Ménage a trois is not in the cards yet. Williams mopes around, stilted, unsatisfied with her five-year marriage and stuck in between two men who love and want her. You may defensively call her a spoiled brat, someone who can’t make up her mind, who can’t keep lust from ruining what she’s already got. You’re lying if you’ve never been in Williams’ shoes before. Take This Waltz is devastating because it treats love, relationships, and commitment with stark realism: love is messy and can’t be squared in an hour and a half.

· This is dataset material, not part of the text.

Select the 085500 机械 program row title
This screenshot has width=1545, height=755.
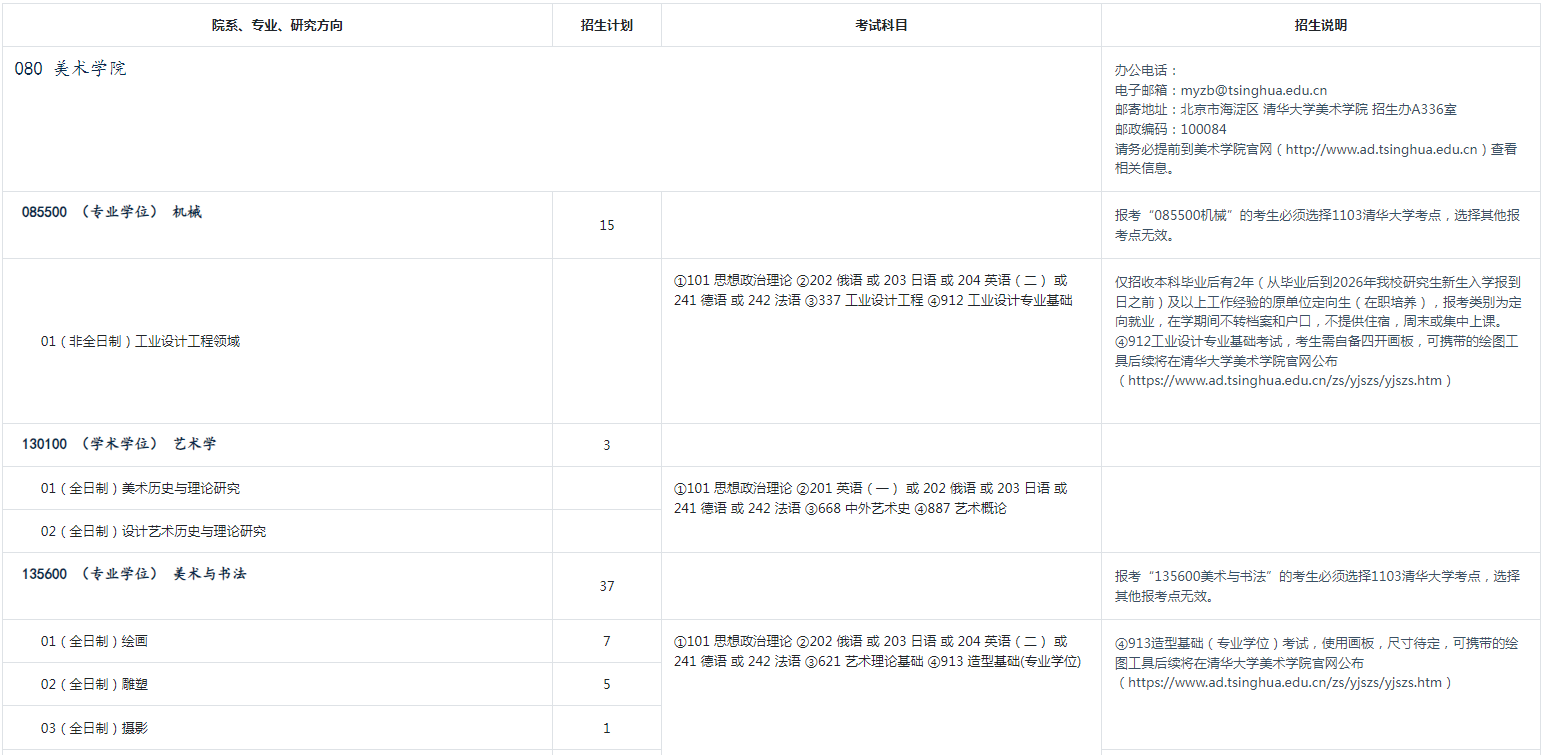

Take This Waltz is about love as a lose-lose. Williams and Rogen have been married for a while, she gets on with her in-laws, and everything is basically great. Which gets boring. The malaise of familiarity, of habits and routines can make a person desperately want for something different and new. Anyone who’s been in a long-term relationship can relate to how comfort breeds boredom, even resentment. Rogen’s character, a cook with a chicken recipe book on the way, is a great guy, and a great husband. Williams is so smitten with Kirby’s character she asks him, “What would you do to me?” if he had the chance. He doesn’t hold back, going into positions, “mouth fucking,” where he’s going to cum. But you know, very Romeo style. She practically falls out of her seat, imploring him to wait 30 years, giving him a time and a place so they can have one kiss. Polley’s script is brutal: not only does she avoid bowdlerizing the lust of fresh love, her ear for dialogue is nearly unmatched when it comes to relationship films. You can never predict where a conversation will go, but every line makes perfect sense, and feels eerily familiar.

You ache for all three of them, and no blame is laid on just one person. It’s a sad situation: when you’ve been married for five years and fall in love with someone who drives a rickshaw and lives across the street, what are you going to do? Ignore your feelings (and it’s not a purely sexual attraction—Kirby is madly in love with Williams and she’s just as into him) and move on, perhaps only to regret what could’ve been down the line? She loves her husband but she’s bored. The fear is, will that boredom last forever? Am I giving up true love? Romantic movies tend to scorn one or two characters to give the audience an easy way out emotionally, to allow you to leave the theater emotionally resolved and satisfied with how things turned out. Take This Waltz ends as you might expect, with Williams leaving Rogen and shacking up with Kirby, shown in an elaborate and beautiful panoramic sequence of their new loft as they move in, have sex for the first time, have a few threesomes, decorate, collect more and more stuff, and eventually settle into the same domestic routine that she was aching to break out of. Williams breaking the news to Rogen as she prepares to move out is devastating, and we see a serious side of Rogen that’s so far been underexposed. He chokes through light tears, “I thought you would be there when I died.” The falling-in-love scene, on a rollercoaster with “Video Killed the Radio Star” blaring, is just as affecting—viscerally, we’re able to feel briefly the butterflies in Williams’ chest. We never see any signs of souring between Williams and Kirby, but it’s inevitable that she’ll repeat herself over and over, unable to stay comfortable and satisfied out of her “fear of being afraid.”

Take This Waltz
is proudly realist, and like its naturalistic, unsexy shower scenes (yes, you see Sarah Silverman and Michelle Williams full frontal, and no, it’s not that exciting. They’re in a shower at the Y), it doesn’t judge or glamorize the love triangle. It is simply is, and we watch it unfurl without obnoxious musical cues, comic relief, or bloated B-stories. You’ll leave the theater not knowing what to think. But it’s not a matter of who’s right or wrong. The movie doesn’t take sides, and that’ll disturb some people.

Subtle, nuanced, achingly beautiful and heartbreaking, Take This Waltz is the best movie I’ve seen in 2012. Polley is the new auteur to watch.